TASK DESCRIPTION: Repeat, exactly as written, the lines of the records below from the first through the line with "Given: Click the Upload avatar box", but none past it.

==== RAW DATA ====

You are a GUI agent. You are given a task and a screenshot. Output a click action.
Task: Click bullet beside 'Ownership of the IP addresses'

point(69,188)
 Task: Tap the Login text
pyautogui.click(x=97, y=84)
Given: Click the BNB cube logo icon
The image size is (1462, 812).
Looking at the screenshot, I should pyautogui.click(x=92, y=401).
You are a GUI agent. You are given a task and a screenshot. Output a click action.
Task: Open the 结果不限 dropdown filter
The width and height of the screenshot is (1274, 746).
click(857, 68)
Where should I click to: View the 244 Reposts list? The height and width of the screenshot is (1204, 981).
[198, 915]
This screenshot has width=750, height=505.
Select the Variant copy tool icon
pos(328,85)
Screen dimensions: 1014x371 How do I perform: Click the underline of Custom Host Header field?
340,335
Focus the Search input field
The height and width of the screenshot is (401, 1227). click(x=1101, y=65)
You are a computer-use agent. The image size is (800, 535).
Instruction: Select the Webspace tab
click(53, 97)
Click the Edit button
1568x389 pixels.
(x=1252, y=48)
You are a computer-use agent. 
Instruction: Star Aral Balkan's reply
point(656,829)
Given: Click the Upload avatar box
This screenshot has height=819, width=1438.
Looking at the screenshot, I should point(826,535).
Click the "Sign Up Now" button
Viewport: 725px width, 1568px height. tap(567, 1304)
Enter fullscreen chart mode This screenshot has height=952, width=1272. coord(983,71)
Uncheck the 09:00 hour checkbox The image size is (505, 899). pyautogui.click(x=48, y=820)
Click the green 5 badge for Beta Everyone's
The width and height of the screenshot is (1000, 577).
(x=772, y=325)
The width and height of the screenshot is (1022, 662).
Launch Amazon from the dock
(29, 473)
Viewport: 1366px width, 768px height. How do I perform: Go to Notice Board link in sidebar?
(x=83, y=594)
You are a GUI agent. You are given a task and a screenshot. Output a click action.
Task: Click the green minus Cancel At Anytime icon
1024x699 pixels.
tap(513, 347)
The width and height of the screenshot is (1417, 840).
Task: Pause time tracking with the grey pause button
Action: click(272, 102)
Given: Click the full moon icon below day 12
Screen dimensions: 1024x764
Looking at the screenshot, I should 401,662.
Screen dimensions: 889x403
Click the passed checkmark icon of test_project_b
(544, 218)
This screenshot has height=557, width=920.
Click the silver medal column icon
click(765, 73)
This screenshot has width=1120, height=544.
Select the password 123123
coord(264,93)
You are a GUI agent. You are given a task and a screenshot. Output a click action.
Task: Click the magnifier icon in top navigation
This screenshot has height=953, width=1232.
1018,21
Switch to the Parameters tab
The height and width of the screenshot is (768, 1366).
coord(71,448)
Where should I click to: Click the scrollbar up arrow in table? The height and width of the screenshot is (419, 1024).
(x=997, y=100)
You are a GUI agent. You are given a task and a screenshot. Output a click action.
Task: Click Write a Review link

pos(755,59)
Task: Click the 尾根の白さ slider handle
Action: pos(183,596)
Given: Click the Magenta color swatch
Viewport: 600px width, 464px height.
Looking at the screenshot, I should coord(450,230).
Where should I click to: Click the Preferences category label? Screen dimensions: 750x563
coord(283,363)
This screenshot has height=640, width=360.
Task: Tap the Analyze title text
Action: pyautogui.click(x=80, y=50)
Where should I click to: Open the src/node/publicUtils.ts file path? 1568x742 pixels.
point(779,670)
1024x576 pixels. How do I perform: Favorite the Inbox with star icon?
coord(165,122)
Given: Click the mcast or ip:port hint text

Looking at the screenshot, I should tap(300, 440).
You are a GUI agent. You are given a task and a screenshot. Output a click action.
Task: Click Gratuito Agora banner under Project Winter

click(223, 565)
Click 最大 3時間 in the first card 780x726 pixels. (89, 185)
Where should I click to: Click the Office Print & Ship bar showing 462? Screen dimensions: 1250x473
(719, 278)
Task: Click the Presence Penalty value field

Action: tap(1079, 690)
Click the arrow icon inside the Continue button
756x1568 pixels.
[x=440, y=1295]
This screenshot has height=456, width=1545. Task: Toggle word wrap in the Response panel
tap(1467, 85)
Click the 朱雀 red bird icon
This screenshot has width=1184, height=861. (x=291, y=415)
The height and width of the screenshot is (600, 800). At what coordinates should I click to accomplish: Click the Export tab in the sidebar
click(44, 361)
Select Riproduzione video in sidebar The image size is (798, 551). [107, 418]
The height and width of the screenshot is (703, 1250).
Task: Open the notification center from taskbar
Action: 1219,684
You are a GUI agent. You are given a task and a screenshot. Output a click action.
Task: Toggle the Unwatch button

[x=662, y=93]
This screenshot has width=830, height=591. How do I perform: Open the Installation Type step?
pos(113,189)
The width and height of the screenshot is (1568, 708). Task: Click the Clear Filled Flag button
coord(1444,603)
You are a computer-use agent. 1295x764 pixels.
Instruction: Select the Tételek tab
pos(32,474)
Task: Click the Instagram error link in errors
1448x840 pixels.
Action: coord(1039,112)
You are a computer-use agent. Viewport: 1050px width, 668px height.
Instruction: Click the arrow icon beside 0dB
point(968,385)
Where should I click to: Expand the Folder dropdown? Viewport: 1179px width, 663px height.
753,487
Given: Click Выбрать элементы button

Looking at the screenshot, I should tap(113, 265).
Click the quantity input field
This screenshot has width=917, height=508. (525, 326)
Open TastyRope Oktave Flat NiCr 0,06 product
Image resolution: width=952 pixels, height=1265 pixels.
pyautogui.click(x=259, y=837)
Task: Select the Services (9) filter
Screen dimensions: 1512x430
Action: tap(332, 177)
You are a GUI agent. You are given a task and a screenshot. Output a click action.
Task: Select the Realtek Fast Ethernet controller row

====

YOUR RESPONSE:
You are a GUI agent. You are given a task and a screenshot. Output a click action.
Task: Click bullet beside 'Ownership of the IP addresses'

point(69,188)
 Task: Tap the Login text
pyautogui.click(x=97, y=84)
Given: Click the BNB cube logo icon
The image size is (1462, 812).
Looking at the screenshot, I should pyautogui.click(x=92, y=401).
You are a GUI agent. You are given a task and a screenshot. Output a click action.
Task: Open the 结果不限 dropdown filter
The width and height of the screenshot is (1274, 746).
click(857, 68)
Where should I click to: View the 244 Reposts list? The height and width of the screenshot is (1204, 981).
[198, 915]
This screenshot has width=750, height=505.
Select the Variant copy tool icon
pos(328,85)
Screen dimensions: 1014x371 How do I perform: Click the underline of Custom Host Header field?
340,335
Focus the Search input field
The height and width of the screenshot is (401, 1227). click(x=1101, y=65)
You are a computer-use agent. The image size is (800, 535).
Instruction: Select the Webspace tab
click(53, 97)
Click the Edit button
1568x389 pixels.
(x=1252, y=48)
You are a computer-use agent. 
Instruction: Star Aral Balkan's reply
point(656,829)
Given: Click the Upload avatar box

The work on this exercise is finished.